=== Task objective ===
Write out, with no changes, every line starting at the one that contains "Screen dimensions: 1906x1084" and ending at the last line of the data below. Leave pictures out.

=== Source material ===
__________________________________________________

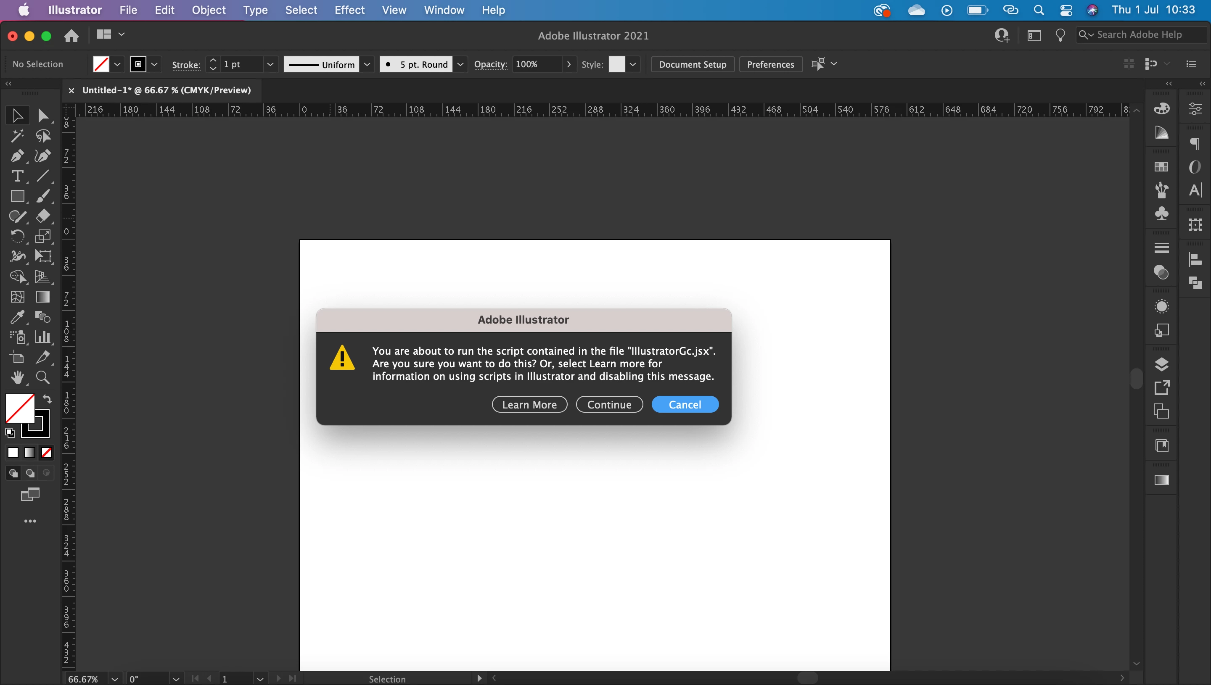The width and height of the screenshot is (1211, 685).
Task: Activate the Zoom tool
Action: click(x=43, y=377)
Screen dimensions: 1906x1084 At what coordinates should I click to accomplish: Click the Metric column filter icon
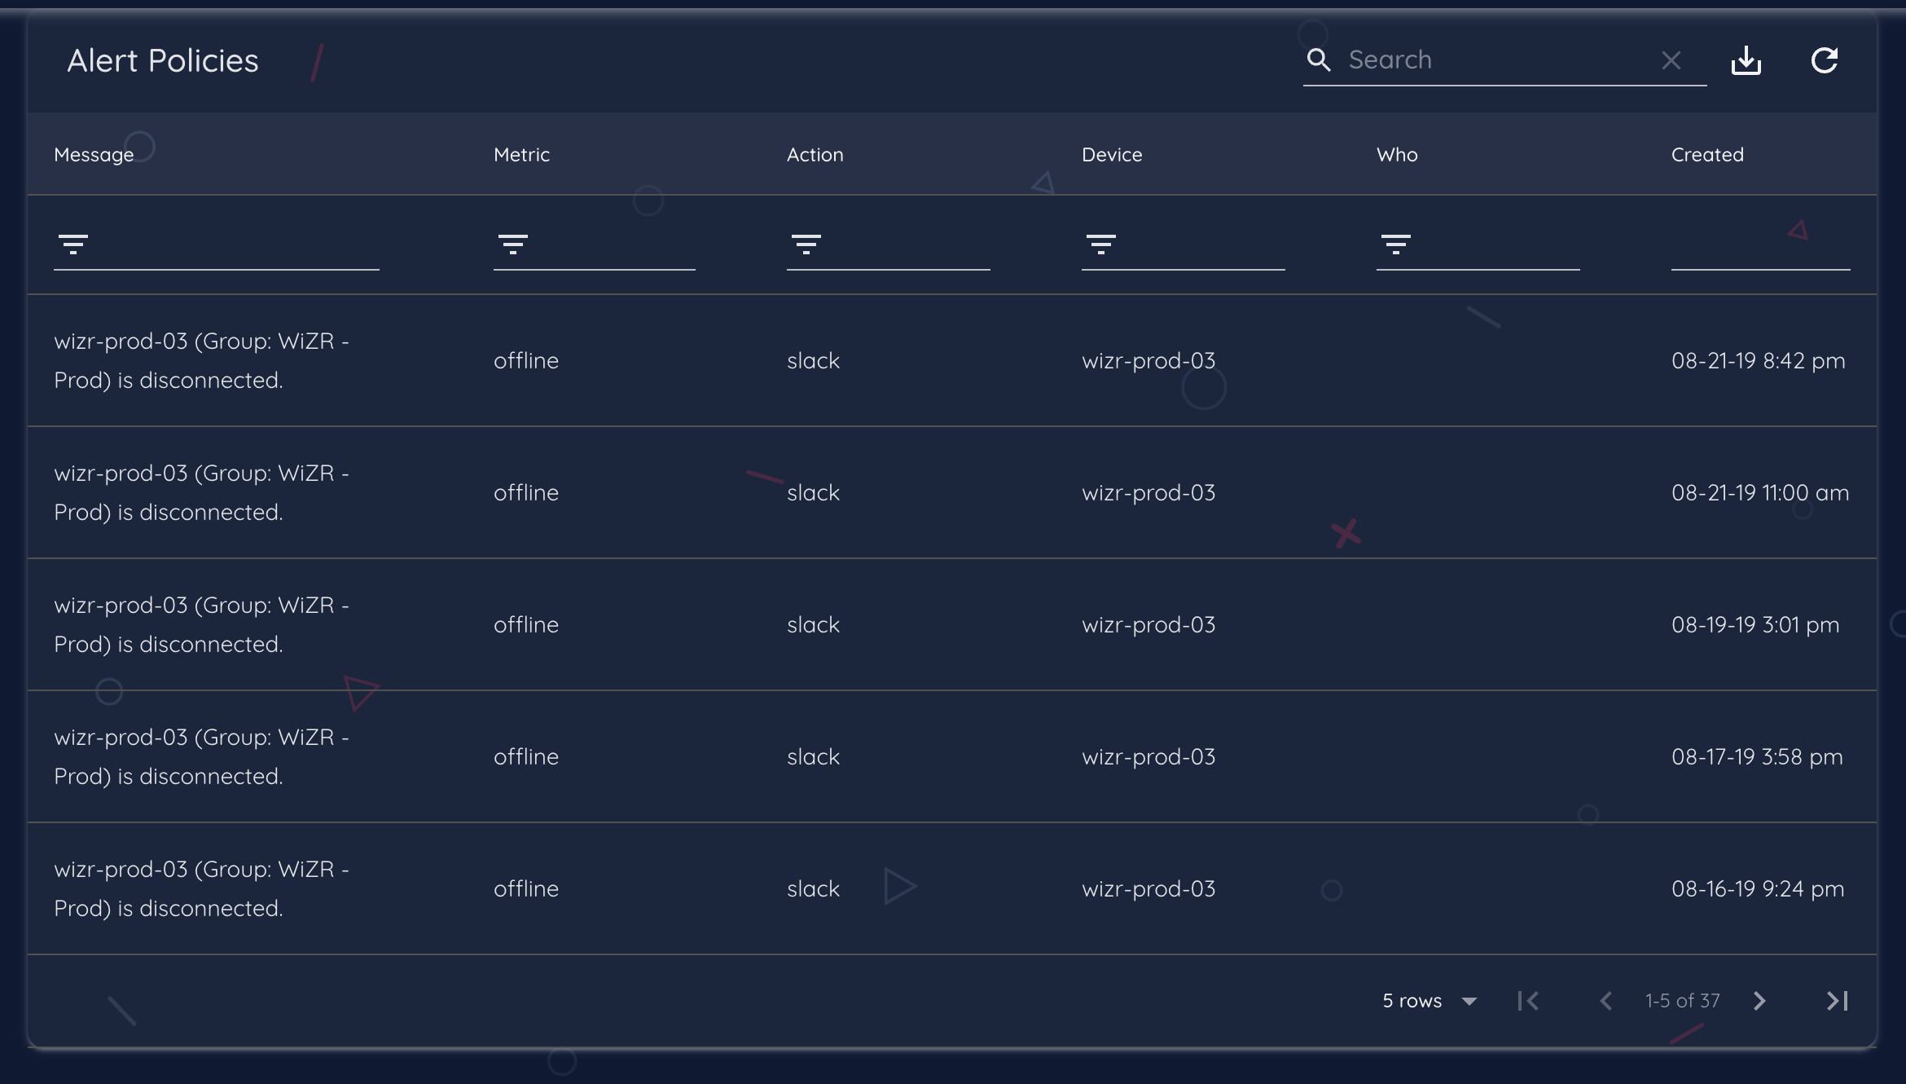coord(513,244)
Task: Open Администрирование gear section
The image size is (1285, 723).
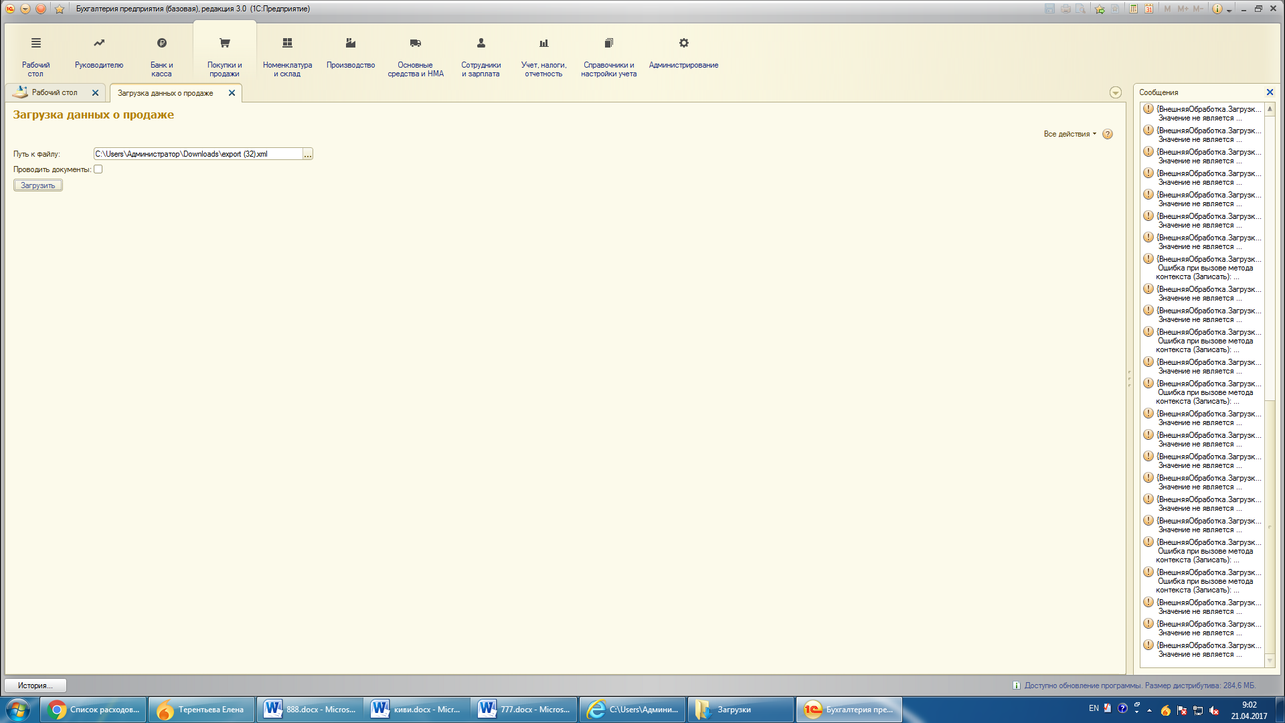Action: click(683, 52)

__________________________________________________

=== The answer ===
Screen dimensions: 1906x1084 At what coordinates should I click to accomplish: Click the Metric column filter icon
coord(513,244)
Task: Open Администрирование gear section
The image size is (1285, 723).
Action: click(683, 52)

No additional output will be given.